▸ **Requirement**: Write out an exact copy of the line containing "The image size is (586, 397)." and all lines that follow it in the data below, leaving out pictures.

━━━━━ Excerpted data

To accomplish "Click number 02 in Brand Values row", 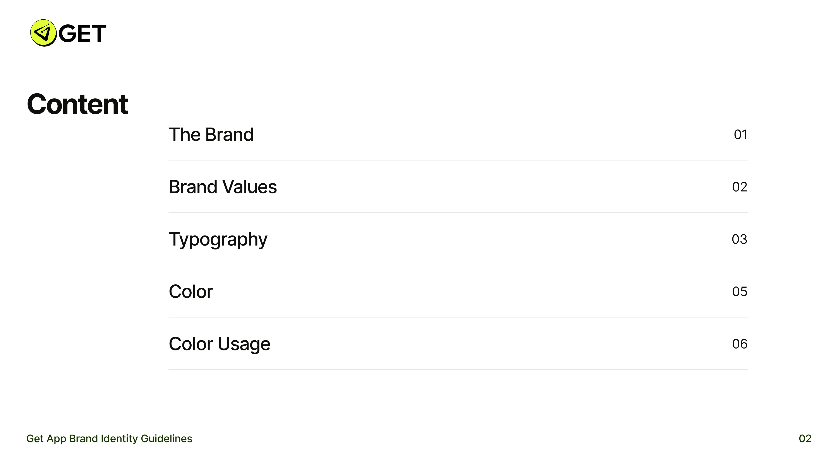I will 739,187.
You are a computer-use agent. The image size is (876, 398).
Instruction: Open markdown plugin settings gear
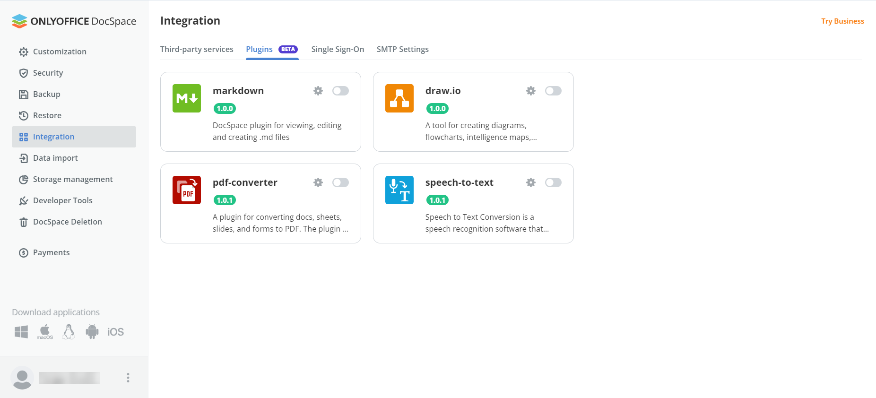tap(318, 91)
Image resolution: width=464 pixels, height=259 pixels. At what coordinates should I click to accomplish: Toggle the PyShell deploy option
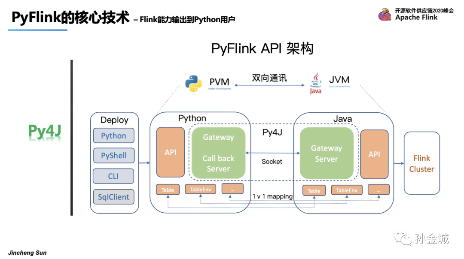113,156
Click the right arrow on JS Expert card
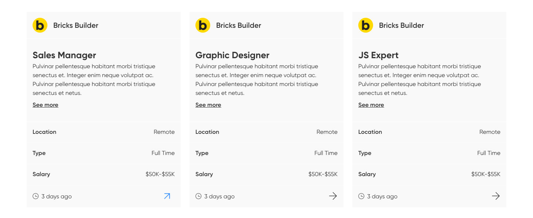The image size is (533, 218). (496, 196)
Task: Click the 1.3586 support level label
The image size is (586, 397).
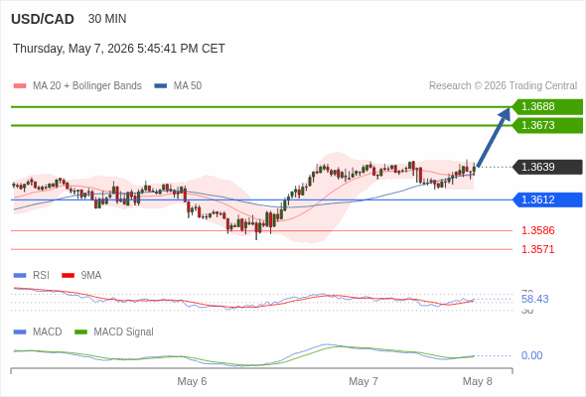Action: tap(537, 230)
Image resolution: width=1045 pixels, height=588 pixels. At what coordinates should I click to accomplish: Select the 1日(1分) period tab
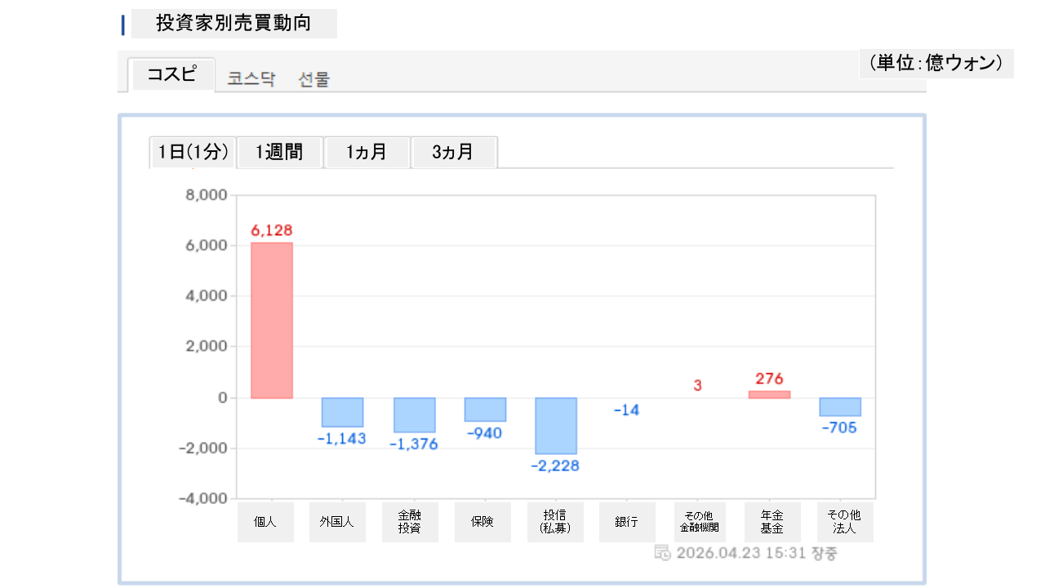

━━━━━━━━━━

▸ **Output of the task**:
The image size is (586, 397).
Action: tap(537, 230)
Image resolution: width=1045 pixels, height=588 pixels. At what coordinates should I click to accomplish: Select the 1日(1分) period tab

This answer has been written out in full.